Liu H, Birk JW, Provatas AA, Vaziri H, Fan N, Rosenberg DW, Gharaibeh RZ, Jobin C, 2024. Correlation between intestinal microbiota and urolithin metabolism in a human walnut dietary intervention. BMC Microbiol. 24(1):1–10. https://doi.org/10.1186/s12866-024-03626-5
This study is to investigate the relationship between the intestinal microbiota and urine levels of the ellagic acid derived polyphenols, the urolithins, in a cohort of subjects following a three-week walnut dietary intervention. We longitudinally collected fecal and urine samples from 39 subjects before and after walnut consumption (2 oz per day for 21 days). 16S RNA gene sequencing was performed on fecal DNA to study the association between microbiota composition and the levels of nine urolithin metabolites, which were measured using UHPLC/Q-TOF–MS/MS. Fecal microbial composition was found to be significantly different between pre- and post-walnut intervention (beta diversity, FDR-p = 0.018; alpha diversity, p = 0.018).

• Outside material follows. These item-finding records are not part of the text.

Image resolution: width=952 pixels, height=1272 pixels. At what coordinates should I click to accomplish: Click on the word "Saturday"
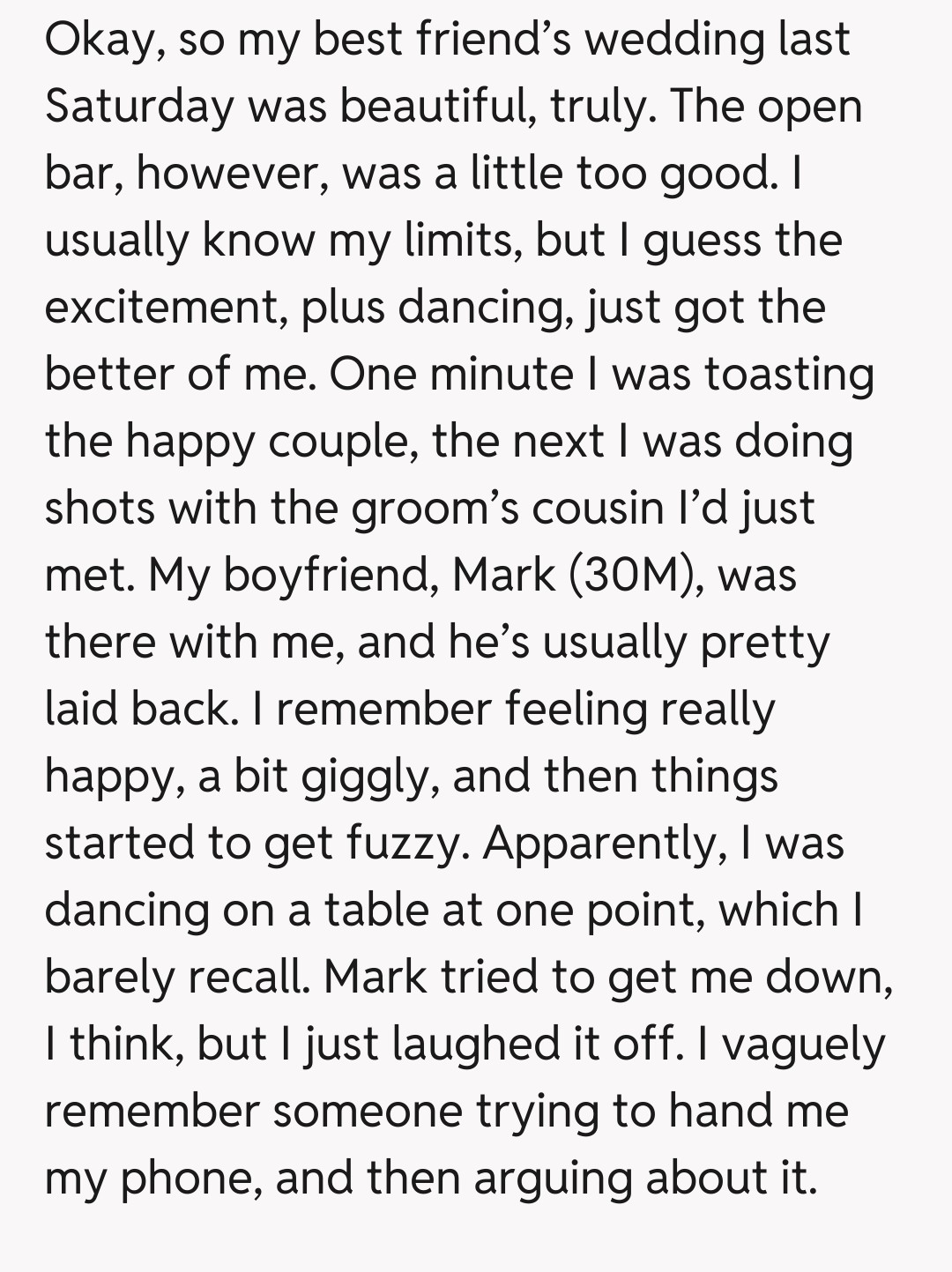click(139, 108)
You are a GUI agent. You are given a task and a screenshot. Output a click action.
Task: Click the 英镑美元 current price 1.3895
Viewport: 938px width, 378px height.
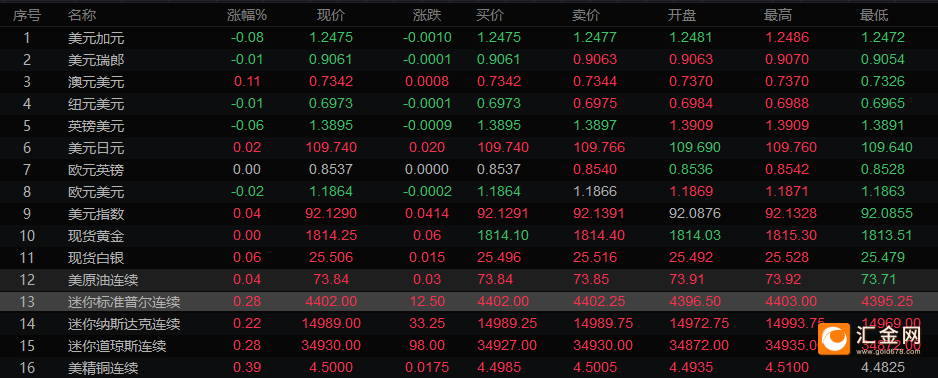(331, 126)
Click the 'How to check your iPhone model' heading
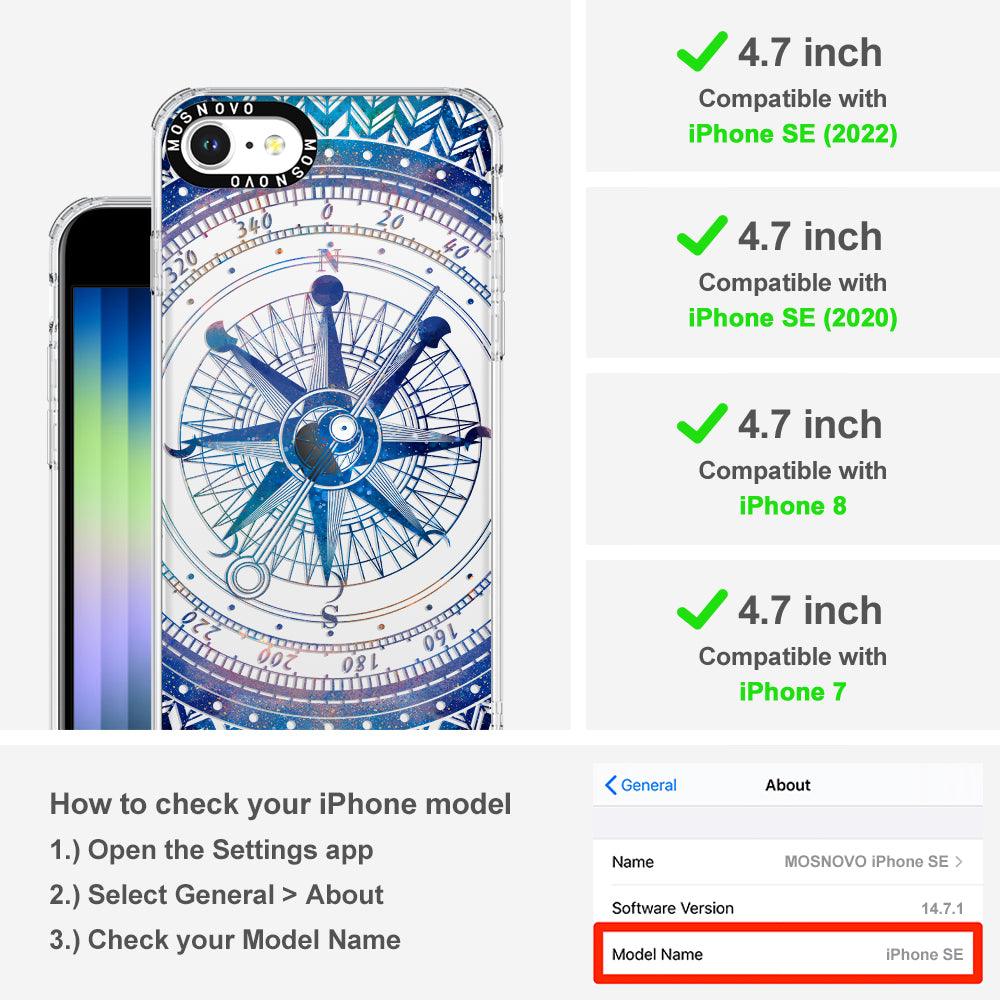 281,804
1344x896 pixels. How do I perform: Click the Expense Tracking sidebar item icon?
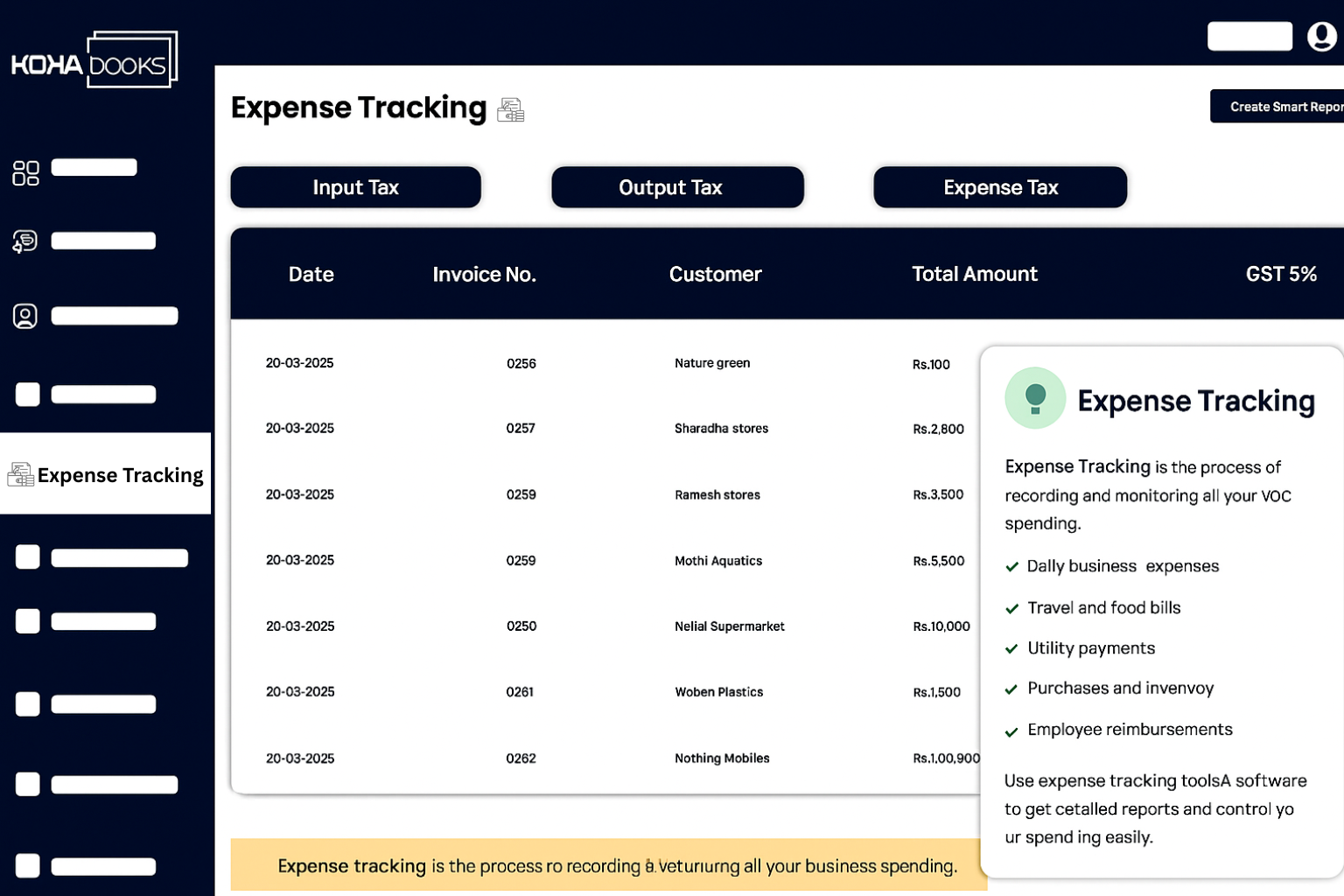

Roseburia, Rothia, Parasutterella, Lachnospiraceae UCG-004, Butyricicoccus, Bilophila, Eubacterium eligens, Lachnospiraceae UCG-001, Gordonibacter, Paraprevotella, Lachnospira, Ruminococcus torques, and Sutterella were identified as the 13 most significantly enriched genera after daily intake of walnuts. We observed 26 genera that were significantly associated with 7 urolithin metabolites, with 22 genera positively correlating after walnut supplementation (FDR-p ≤ 0.05). PICRUSt analysis showed that several inferred KEGG orthologs were associated with 4 urolithin metabolites after walnut intake. In this study, we found that walnut supplementation altered urolithin metabolites, which associates with specific changes in bacterial taxa and inferred functional contents.